To a passing policeman: “Say, excuse me, Cap’n, but could you tell me what that brick building is?”
“St. James’s Palace, sir. You’re an American? The Prince of Wales lives there, sir.”
“Is that a fact! D’you hear that, Cleo? Well, sir, that’s certainly something to remember!”
XI
When he regarded the meager audience at Brompton Road Chapel, Elmer had an inspiration.
All the way over he had planned to be poetic in his first London sermon. He was going to say that it was the strong man, the knight in armor, who was most willing to humble himself before God; and to say also that Love was the bow on life’s dark cloud, and the morning and evening star, both. But in a second of genius he cast it away, and reflected, “No! What they want is a good, pioneering, roughneck American!”
And that he was, splendidly.
“Folks,” he said, “it’s mighty nice of you to let a plain American come and bring his message to you. But I hope you don’t expect any Oxford College man. All I’ve got to give you—and may the dear Lord help my feebleness in giving you even that—is the message that God reigns among the grim frontiersmen of America, in cabin and trackless wild, even as he reigns here in your magnificent and towering city.
“It is true that just at the present moment, through no virtue of my own, I am the pastor of a church even larger than your beautiful chapel here.
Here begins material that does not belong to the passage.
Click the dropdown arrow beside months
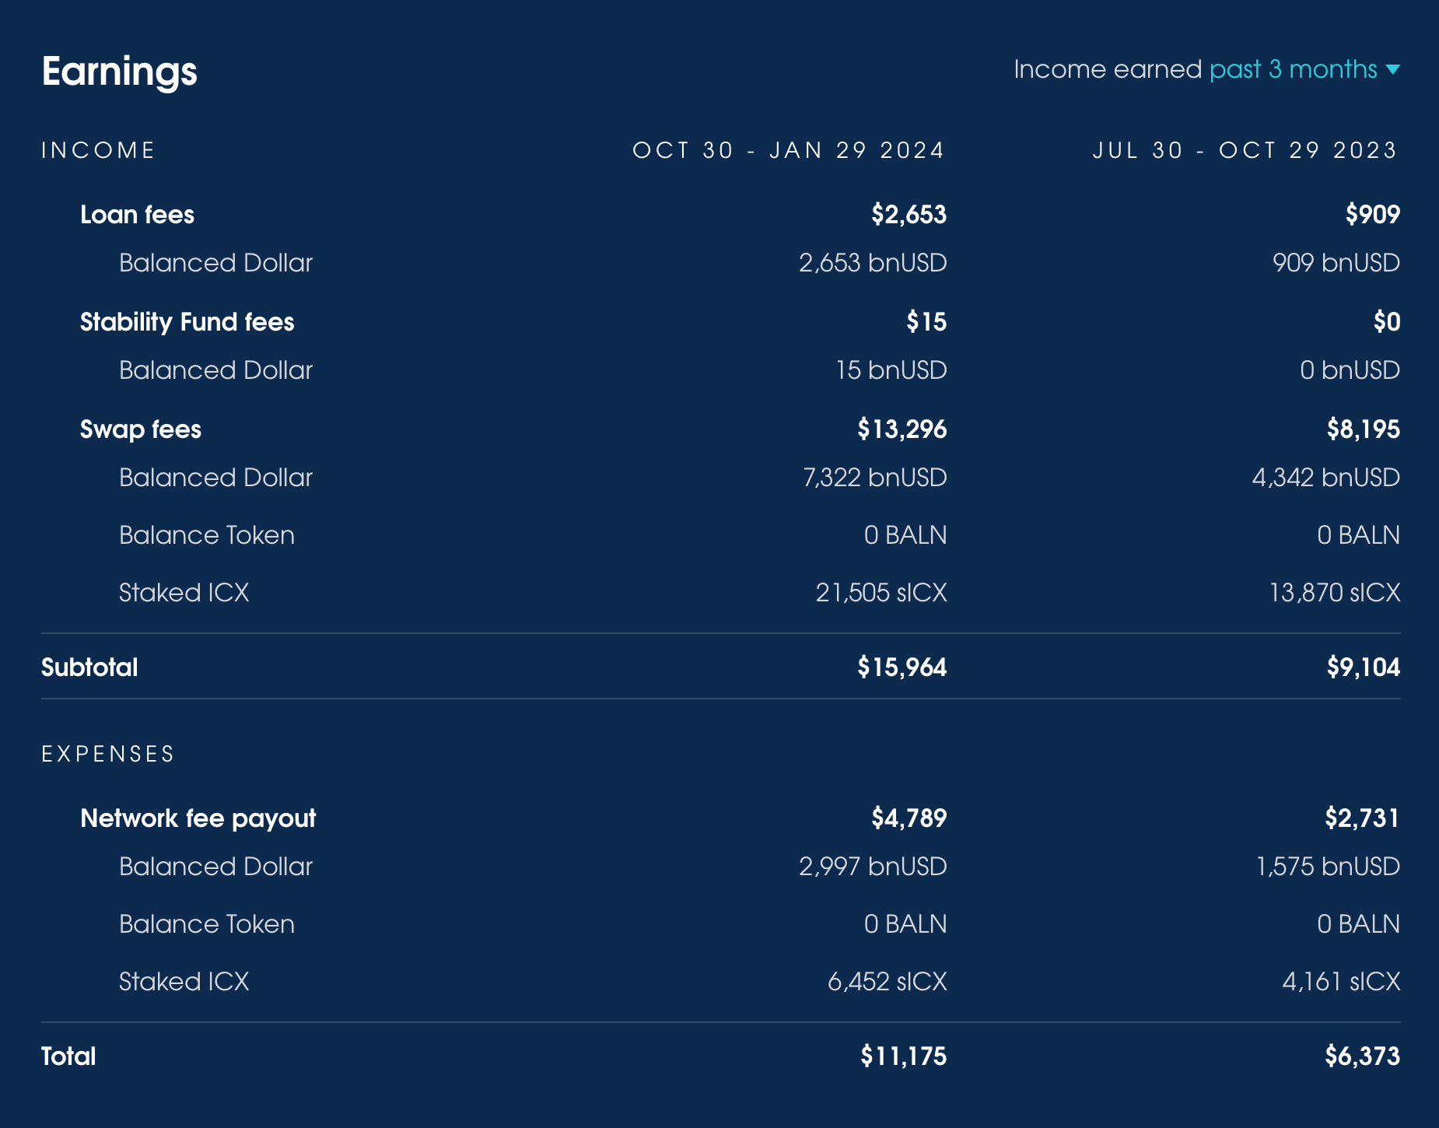 pyautogui.click(x=1393, y=70)
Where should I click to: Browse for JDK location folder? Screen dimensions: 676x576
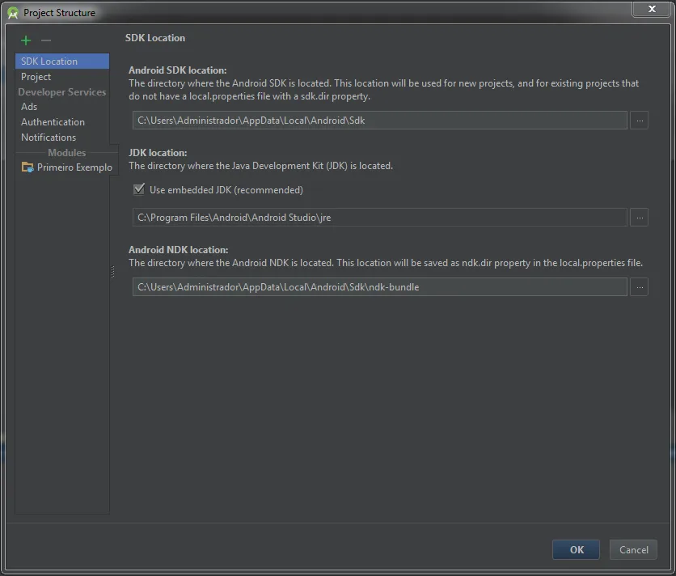(639, 218)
But, ah, I long for the day when the general superintendent will send me back to my own beloved frontier, to—Let me try, in my humble way, to give you a picture of the work I knew as a youth, that you may see how closely the grace of God binds your world-compelling city to the humblest vastnesses.
“I was the pastor—as a youngster, ignorant of everything save the fact that the one urgent duty of the preacher is to carry everywhere the Good News of the Atonement—of a log chapel in a frontier settlement called Schoenheim. I came at nightfall, weary and anhungered, a poor circuit-rider, to the house of Barney Bains, a pioneer, living all alone in his log cabin. I introduced myself. ‘I am Brother Gantry, the Wesleyan preacher,’ I said. Well, he stared at me, a wild look in his eyes, beneath his matted hair, and slowly he spoke:
“ ‘Brother,’ he said, ‘I ain’t seen no strangers for nigh onto a year, and I’m mighty pleased to see you.’
“ ‘You must have been awfully lonely, friend,’ I said.
“ ‘No, sir, not me!’ he said.
“ ‘How’s that?’ I said.
“ ‘Because Jesus has been with me all the time!’ ”
XII
They almost applauded.
They told him afterward that he was immense, and invited him to address them whenever he returned to London.
“Wait,” he reflected, “till I get back to Zenith and tell old Potts and Hickenlooper that!”
As they rode to the hotel on the bus, Cleo sighed, “Oh, you were wonderful! But I never knew you had such a wild time of it in your first pastorate.”
“Oh, well, it was nothing. A man that’s a real man has to take the rough with the smooth.”
“That’s so!”
XIII
He stood impatiently on a corner of the Rue de la Paix, while Cleo gaped into the window of a perfumer. (She was too well trained to dream of asking him to buy expensive perfume.) He looked at the façades in the Place Vendôme.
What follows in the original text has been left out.